The green glow of the Olive Garden sign beckoned me from the side of Highway 98. I placed a To-Go order for something creamy and smothered in cheese and slumped onto a bench in the waiting area. All around me, people were laughing and chatting excitedly. Just listening to them made me tired.

When the hostess brought out my order, I had my credit card ready. She shook her head and smiled warmly. “It’s already been paid for. The gentlemen thanks you for your service.”

Shocked, I mumbled a “thank you,” took my food and returned to my car, where I immediately burst into tears—not because I was tired or stressed or frustrated or missing my cats that were still in Seattle with my parents, but because I was appreciated.

January 2013:

As we begin this new year, a lot of people seem to be looking for a fresh start. For many, the last few years have been soured by a tough economy, political bickering and countless other personal and financial problems. Whatever you’re dealing with in 2013, I wish you strength and perseverance.
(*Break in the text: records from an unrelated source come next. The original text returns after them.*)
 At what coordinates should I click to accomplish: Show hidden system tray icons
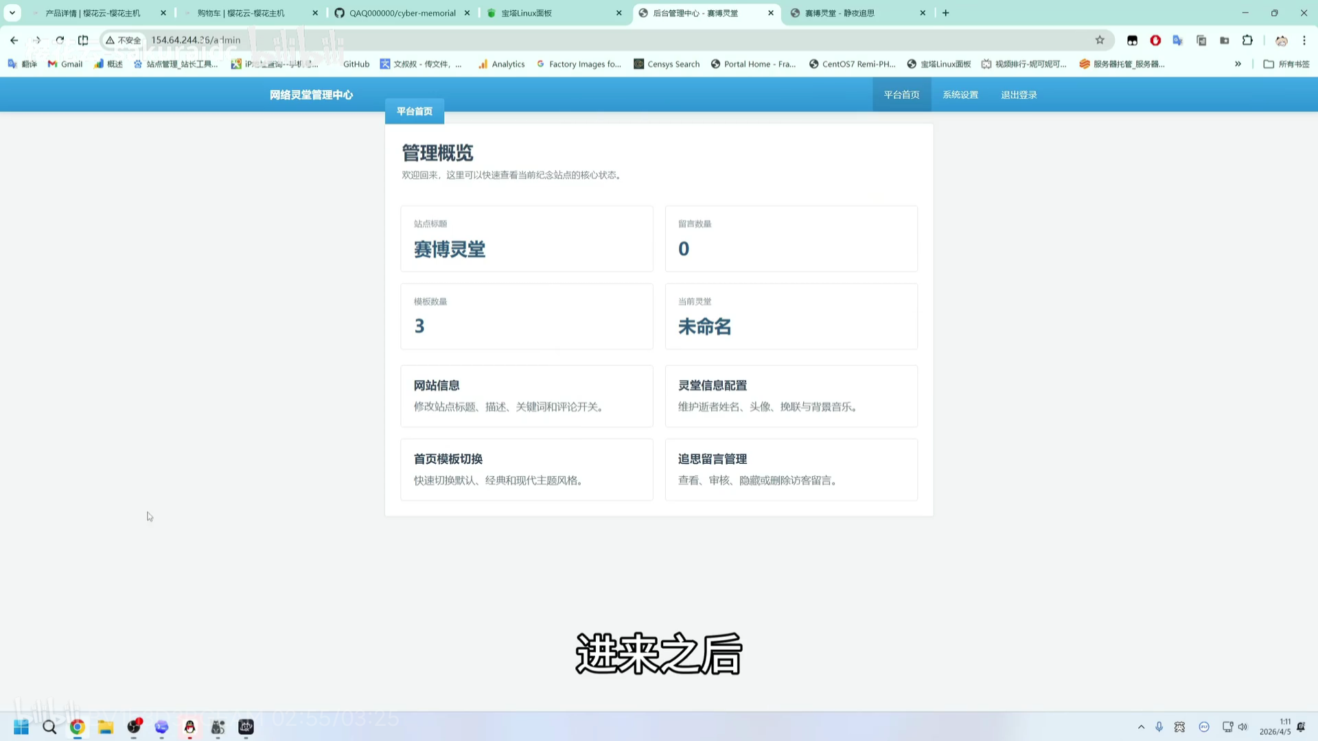click(x=1141, y=727)
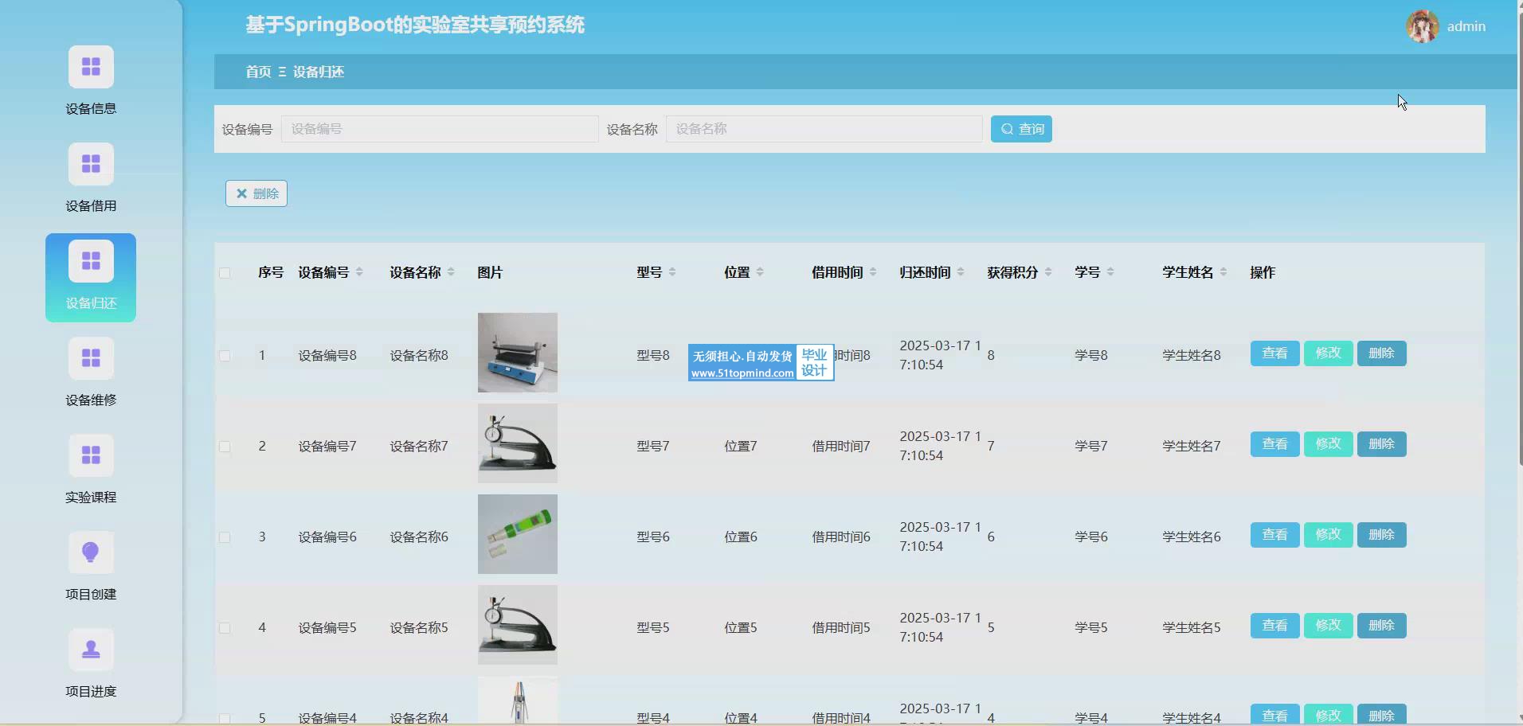The image size is (1523, 726).
Task: Toggle the select-all checkbox in table header
Action: pyautogui.click(x=225, y=273)
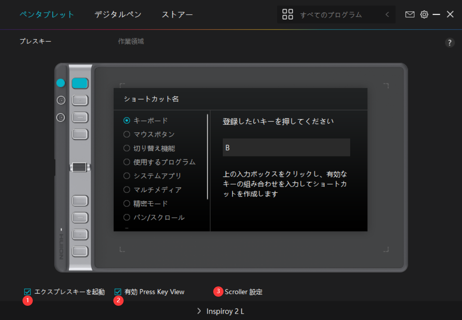Click the cyan round button on the tablet edge
This screenshot has height=320, width=462.
tap(60, 83)
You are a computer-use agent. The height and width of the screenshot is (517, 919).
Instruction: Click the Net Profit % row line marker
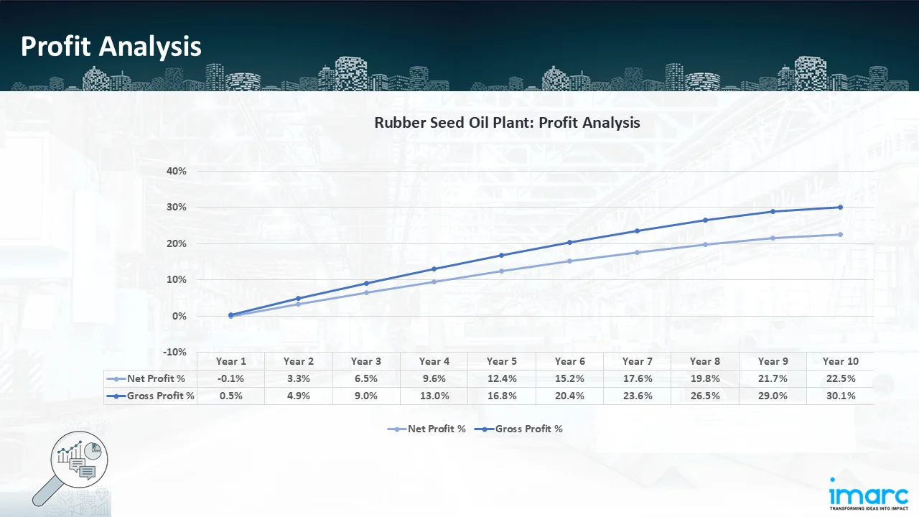(x=116, y=378)
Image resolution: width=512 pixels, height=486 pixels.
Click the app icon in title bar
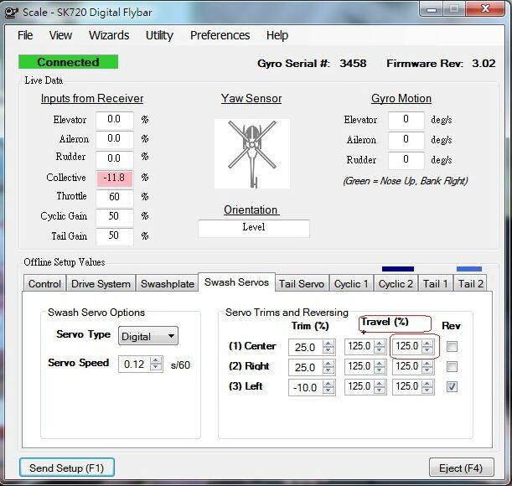tap(12, 11)
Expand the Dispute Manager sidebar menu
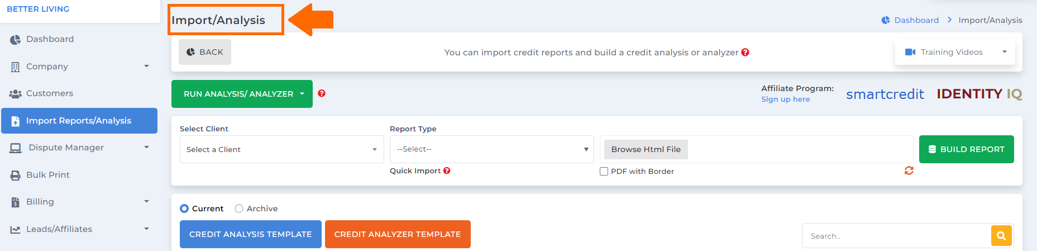 tap(79, 148)
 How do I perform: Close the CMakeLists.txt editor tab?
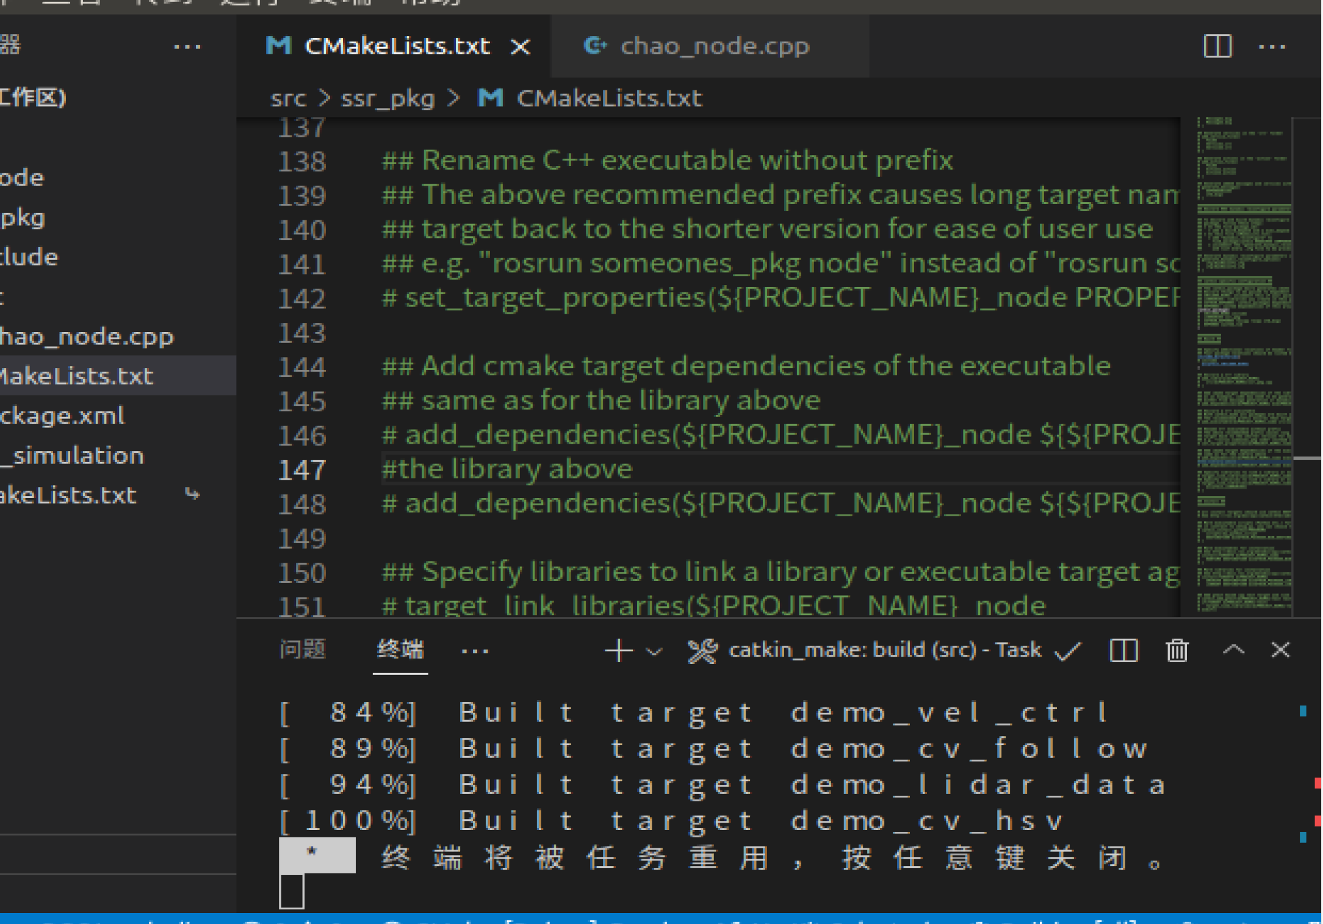pos(521,47)
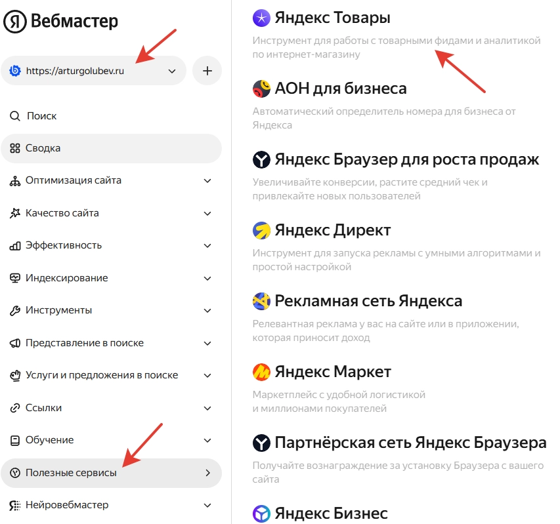
Task: Select Полезные сервисы in the sidebar
Action: 71,473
And I issue you a challenge: Sometime this year, take a moment to step outside your own crazy, busy, frazzled life to make someone else’s day. Buy coffee for the customer behind you at the Starbucks drive through. Carry groceries for the older woman in your building. Thank those soldiers at the airport, the cops directing traffic at your 5K, the firemen on break outside their station.

The Olive Garden Good Samaritan didn't know I’d had a rough couple months. Maybe I wouldn't have been as touched by his gesture if I’d been in better spirits. If he’d gone on with his meal and not given me a second glance, he’d have an extra $15 in his pocket, and I’d probably be just fine.

I don’t know the story of the soldier sitting by himself at the Conn. Red Robin last month. I don’t know what his job is in the Army. I don’t know if he’s deployed once, multiple times, or not at all. I don’t know if he saw me slip the waitress my credit card to cover his check. I don’t know if it made him smile.

I just know, for me, it felt good on both sides.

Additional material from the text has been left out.